7) Improve supply chain and laboratory infrastructure
As is too often the case in low income settings, poor infrastructure and inconsistent supply chains render laboratory devices unusable. An EDL could encourage ministries of health to strengthen necessary infrastructures and develop targeted supply chains for the essential tests.
8) Facilitate change in healthcare provider behaviour
Healthcare professionals trained in countries where laboratory testing is either unavailable or of low quality are likely to treat based on clinical suspicion. The impact of the Xpert MTB/RIF TB test has been blunted because of such issues. Likewise, in several settings, providers continue to give antimalarial therapies, despite negative rapid test results. An EDL could improve providers’ confidence in test results, and strengthen the diagnostic-treatment cascade.
9) Inform new technology development
Several teams are now developing point of care diagnostics for global health. An EDL could help develop target product profiles that can inform new product development. In fact, such initiatives already exist for several key diagnostics.
10) Facilitate epidemiological surveys, programme evaluation, and disease elimination
Policymakers need data on disease burden. An EDL could support national surveys and help track changes in disease burden and the efficacy of interventions (for example, diagnostics to support polio elimination).

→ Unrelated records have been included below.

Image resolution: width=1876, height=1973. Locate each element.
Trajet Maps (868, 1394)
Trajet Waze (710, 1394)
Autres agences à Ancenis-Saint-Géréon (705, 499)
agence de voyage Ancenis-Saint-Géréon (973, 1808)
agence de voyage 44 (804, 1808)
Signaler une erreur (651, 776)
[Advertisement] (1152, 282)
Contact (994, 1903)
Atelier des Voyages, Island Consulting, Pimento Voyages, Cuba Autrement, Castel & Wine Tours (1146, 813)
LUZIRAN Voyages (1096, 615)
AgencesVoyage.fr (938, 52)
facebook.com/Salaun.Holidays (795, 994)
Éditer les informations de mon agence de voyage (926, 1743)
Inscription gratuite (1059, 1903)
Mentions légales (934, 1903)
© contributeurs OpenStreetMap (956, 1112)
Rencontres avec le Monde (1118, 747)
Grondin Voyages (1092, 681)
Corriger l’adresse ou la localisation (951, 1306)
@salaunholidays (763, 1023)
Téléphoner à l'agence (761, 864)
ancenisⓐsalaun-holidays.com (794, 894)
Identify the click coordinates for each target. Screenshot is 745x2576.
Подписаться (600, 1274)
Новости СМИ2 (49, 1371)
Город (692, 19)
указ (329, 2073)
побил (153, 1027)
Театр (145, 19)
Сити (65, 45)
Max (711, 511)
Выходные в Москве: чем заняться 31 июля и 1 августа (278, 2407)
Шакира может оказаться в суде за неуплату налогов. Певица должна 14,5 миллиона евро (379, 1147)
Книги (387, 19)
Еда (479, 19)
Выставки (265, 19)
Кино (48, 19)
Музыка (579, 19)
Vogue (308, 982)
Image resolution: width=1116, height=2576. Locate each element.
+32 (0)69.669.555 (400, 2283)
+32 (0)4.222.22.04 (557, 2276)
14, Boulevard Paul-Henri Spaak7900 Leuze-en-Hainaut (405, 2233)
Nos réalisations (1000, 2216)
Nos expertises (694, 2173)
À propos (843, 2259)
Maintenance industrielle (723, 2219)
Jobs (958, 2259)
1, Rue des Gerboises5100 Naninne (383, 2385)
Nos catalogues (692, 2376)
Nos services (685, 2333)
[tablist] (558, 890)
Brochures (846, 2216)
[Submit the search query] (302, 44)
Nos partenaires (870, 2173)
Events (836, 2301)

Essential medicines require essential diagnostics. The NEJM article has proposed an EDL to set the ball rolling. While many agencies could establish an EDL, WHO is the obvious choice, since they maintain the EML, make health policies, run prequalification programmes, and oversee international health regulations.
So, we call on WHO to take the lead in creating a List of Essential Diagnostics. We also call on key stakeholders (for example, FIND, PATH, TDR, CHAI, GLI, ASLM, GHTC, Stop TB Partnership, Roll Back Malaria, UNAIDS), civil society (for example, MSF, TAG, ACTION), and donors (for example, Global Fund, Bill & Melinda Gates Foundation, UNITAID, USAID) to support WHO to make this happen.
Lee Schroeder is assistant professor at the University of Michigan where he is director of point of care testing and associate director of chemical pathology. Twitter: @leefschroeder
Timothy Amukele is an assistant professor at the Johns Hopkins University School of Medicine where he is the director of the Bayview Medical Center Clinical Laboratories. He is also the medical director of the Makerere University-Johns Hopkins University laboratory in Kampala, Uganda. Twitter: @TimAmukele
Madhukar Pai is a Canada research chair in epidemiology & global health at McGill University, Montreal, Canada. He serves as the director of McGill Global Health Programs, and associate director of the McGill International TB Centre. Twitter: @paimadhu
Authors’ competing interests: None declared.